By Published: May 24, 2016

Federal Data hub

Social scientists and health researchers from across Colorado and neighboring states will soon have abundant U.S. Census and other federal statistical data available to them in a secure setting at the University of Colorado Boulder.

The National Science Foundation this month awarded $300,000 over three years to CU-Boulder to create the Rocky Mountain Research Data Center (RMRDC), which will be housed in the Institute of Behavioral Science (IBS).

The center joins a relatively exclusive group of 19 others across the U.S. and is expected to be a boon for researchers and raise the profile of CU-Boulder to prospective faculty and graduate students.

Keith Maskus

Keith Maskus

“Graduate students’ ability to do original research will be much, much stronger,” said Keith Maskus, an economics professor and principal investigator on the project. “We will be training generations of graduate students who will have far better familiarity with data and how to use big data sets.

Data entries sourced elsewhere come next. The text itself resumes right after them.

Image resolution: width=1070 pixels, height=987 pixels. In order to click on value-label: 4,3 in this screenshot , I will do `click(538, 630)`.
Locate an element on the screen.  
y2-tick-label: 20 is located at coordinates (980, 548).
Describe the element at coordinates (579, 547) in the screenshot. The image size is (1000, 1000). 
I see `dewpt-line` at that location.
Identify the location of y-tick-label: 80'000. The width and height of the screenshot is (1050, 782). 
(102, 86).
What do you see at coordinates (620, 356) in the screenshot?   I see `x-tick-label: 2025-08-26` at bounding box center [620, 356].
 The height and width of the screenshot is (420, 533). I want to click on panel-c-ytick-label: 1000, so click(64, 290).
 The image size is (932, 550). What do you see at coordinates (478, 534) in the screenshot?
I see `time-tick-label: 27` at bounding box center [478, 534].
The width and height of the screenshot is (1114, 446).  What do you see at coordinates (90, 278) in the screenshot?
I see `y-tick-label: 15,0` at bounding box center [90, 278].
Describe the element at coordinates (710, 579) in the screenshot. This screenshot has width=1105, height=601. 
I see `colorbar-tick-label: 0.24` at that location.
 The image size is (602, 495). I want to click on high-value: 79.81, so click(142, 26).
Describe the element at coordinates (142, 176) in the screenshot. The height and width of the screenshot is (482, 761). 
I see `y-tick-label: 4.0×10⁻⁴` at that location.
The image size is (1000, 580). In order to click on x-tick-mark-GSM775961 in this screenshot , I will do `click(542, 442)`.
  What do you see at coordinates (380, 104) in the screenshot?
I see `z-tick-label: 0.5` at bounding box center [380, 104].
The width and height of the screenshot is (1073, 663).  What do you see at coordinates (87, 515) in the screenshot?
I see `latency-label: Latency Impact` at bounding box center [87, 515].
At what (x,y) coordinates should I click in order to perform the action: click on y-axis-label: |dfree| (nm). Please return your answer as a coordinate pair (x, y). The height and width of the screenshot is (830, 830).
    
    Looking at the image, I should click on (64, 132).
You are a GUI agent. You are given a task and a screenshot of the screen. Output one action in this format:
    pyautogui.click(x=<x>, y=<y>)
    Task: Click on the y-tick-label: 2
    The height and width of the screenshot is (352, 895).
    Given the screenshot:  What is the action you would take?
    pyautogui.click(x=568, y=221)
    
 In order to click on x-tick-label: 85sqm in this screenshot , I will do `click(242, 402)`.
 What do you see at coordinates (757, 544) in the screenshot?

That will lead them directly into new kinds of careers.”

Nearly all major research institutions near CU-Boulder will use and support the center, including the University of Wyoming, Colorado State University, University of Colorado Denver, the Anschutz Medical Campus, University of Colorado Colorado Springs, the National Center for Atmospheric Research, the National Renewable Energy Laboratory and Colorado state government.

“The new connections with universities and laboratories in Colorado and Wyoming will increase the breadth of our intellectual networks and the speed with which major social problems are analyzed,” IBS Director Myron Gutmann said.

Projects approved for data access must advance scientific knowledge and simultaneously deliver tangible benefits to the federal statistical system.

One set of planned projects will study how the movement of U.S. production overseas affects employment and wages across locations and occupations. Another will consider how mineral and energy extraction influences state and local economies. Spatial scientists, meanwhile, will use the data to improve population estimates for small geographic areas and methods of disseminating data for the U.S. Census Bureau.

Health scientists plan to combine restricted population data with health data from the National Center for Health Statistics to ask questions about how local socioeconomic characteristics affect health behavior and outcomes, including declines in teenage birth rates, increased early life mortality and the protective influences within Hispanic neighborhoods.

Julie Poppen is a senior news editor for the CU Office of News Services.